Vous voilà chez NEO. Dites-nous ce que ça représente pour vous, cette entrée en poste ?
L’affichage, c’est mon amour de jeunesse, même si j’ai choisi de m’investir dans d’autres projets au cours de ma carrière, ça reste en moi, cet amour de l’affichage. C’est que j’y vois un énorme potentiel, autant au niveau créatif, qu’artistique que communicatif. M’associer à NEO, ça représente un beau défi pour moi et comme je carbure aux défis, je ne vois pas pourquoi je ne m’investirais pas dans cette PME, qui plus est dirigée par un ami d’université !

Et votre vision pour NEO, quelle est-elle ?
Les gens avec qui j’ai travaillé se souviennent de moi comme d’un bâtisseur.
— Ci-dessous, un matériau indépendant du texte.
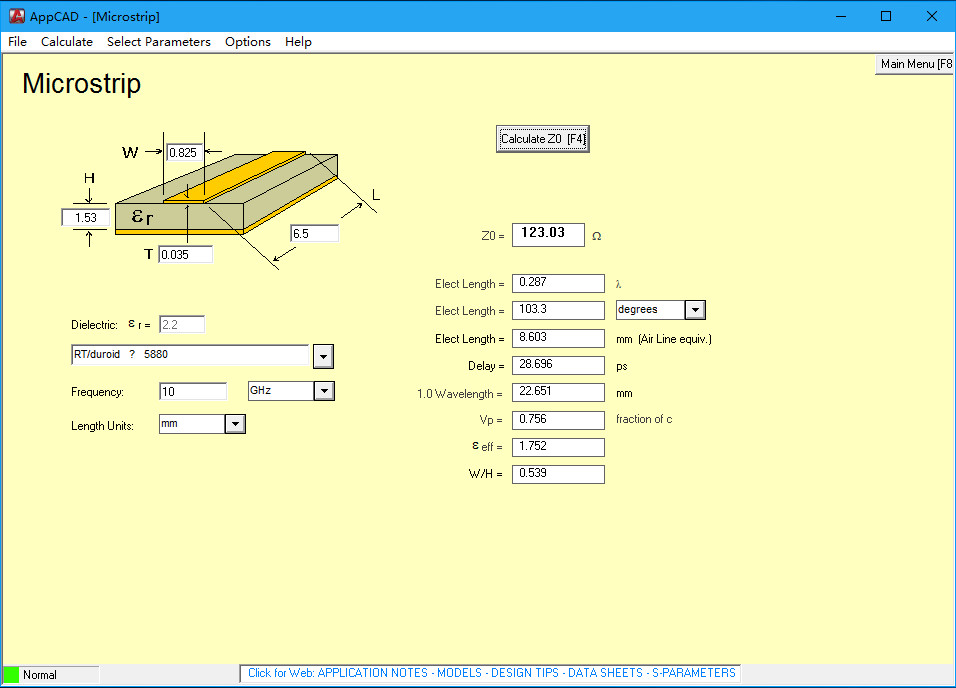Click the H height input field

85,218

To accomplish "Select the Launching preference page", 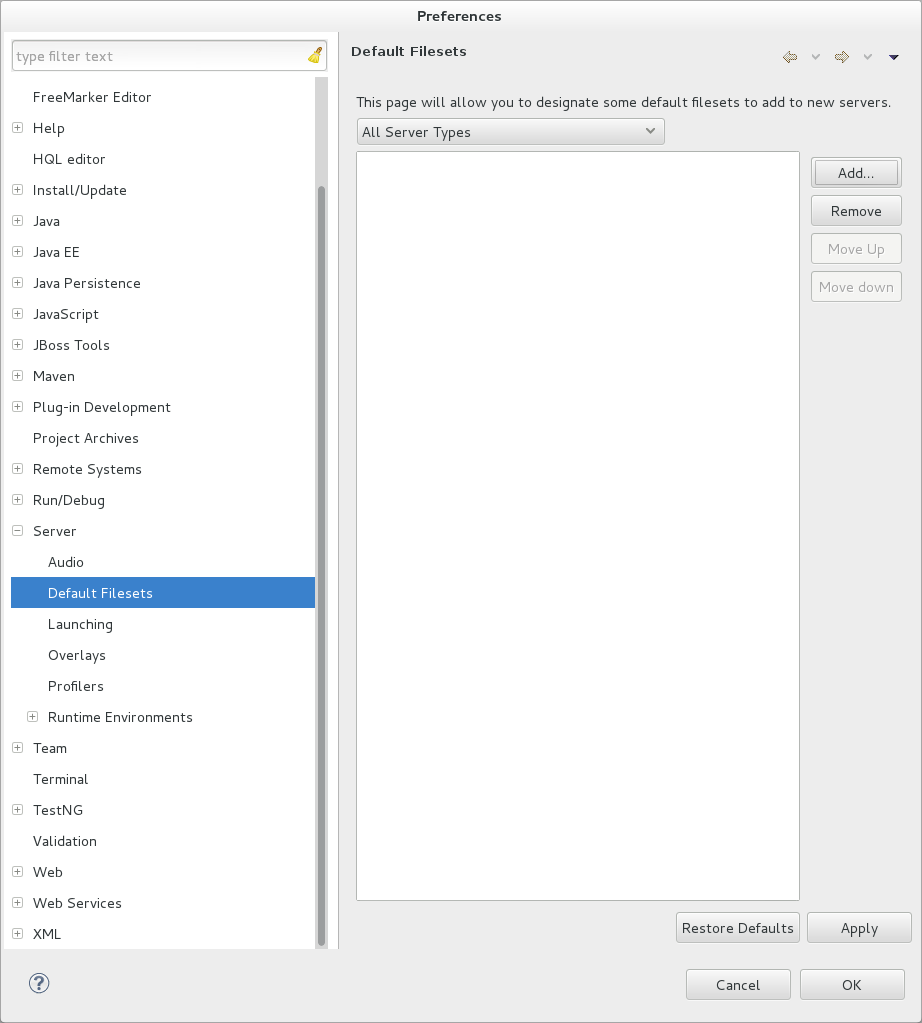I will [80, 624].
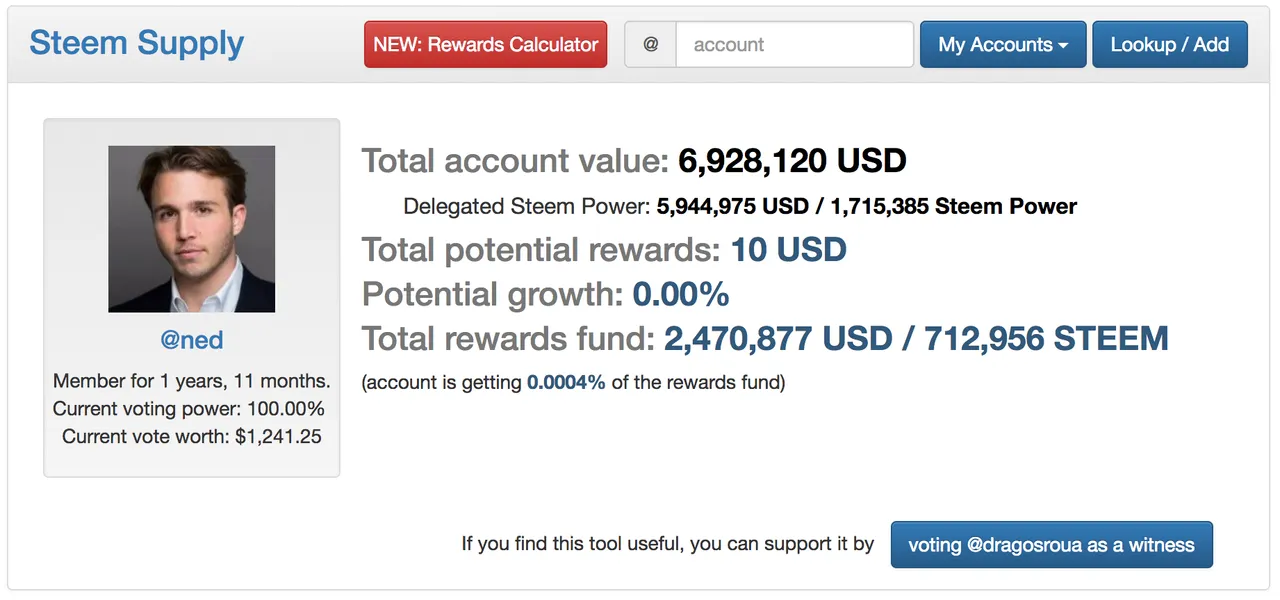Viewport: 1280px width, 600px height.
Task: Click the Steem Supply brand title
Action: 137,43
Oui, bâtisseur au sens « développement d’affaires », mais aussi bâtisseur d’équipe. C’est avec un immense plaisir que je m’associe à NEO dans le but de la faire grossir et grandir. Je crois fermement à quatre grandes valeurs, que je définis sous la forme de l’acronyme PACT (Performance, Authenticité, Conquérir et Ténacité). Ces valeurs, autrement dit, ce PACT de croissance, je l’emporte avec moi et je l’utilise comme un précieux outil au sein de mes équipes. L’authenticité, c’est une des valeurs qui me tient le plus à cœur et je pense sincèrement qu’une équipe soudée et humaine, ça peut relever tous les défis. C’est un état d’esprit ! Et puis pour NEO, je vois beaucoup de possibilités de développement. J’ai des objectifs clairs pour l’entreprise et je compte bien l’amener là où je la vois dans les cinq prochaines années.

Vous êtes optimiste ! C’est inspirant pour nous, mais pour NEO aussi.
Les gens se souviennent de l’authenticité et la créativité. Je vois tout ça dans le monde de l’affichage numérique. Il y a tellement de place pour des opérations hors norme, hors format. Cet écosystème est palpitant parce qu’il est un moteur absolument révolutionnaire pour les compagnes d’impact.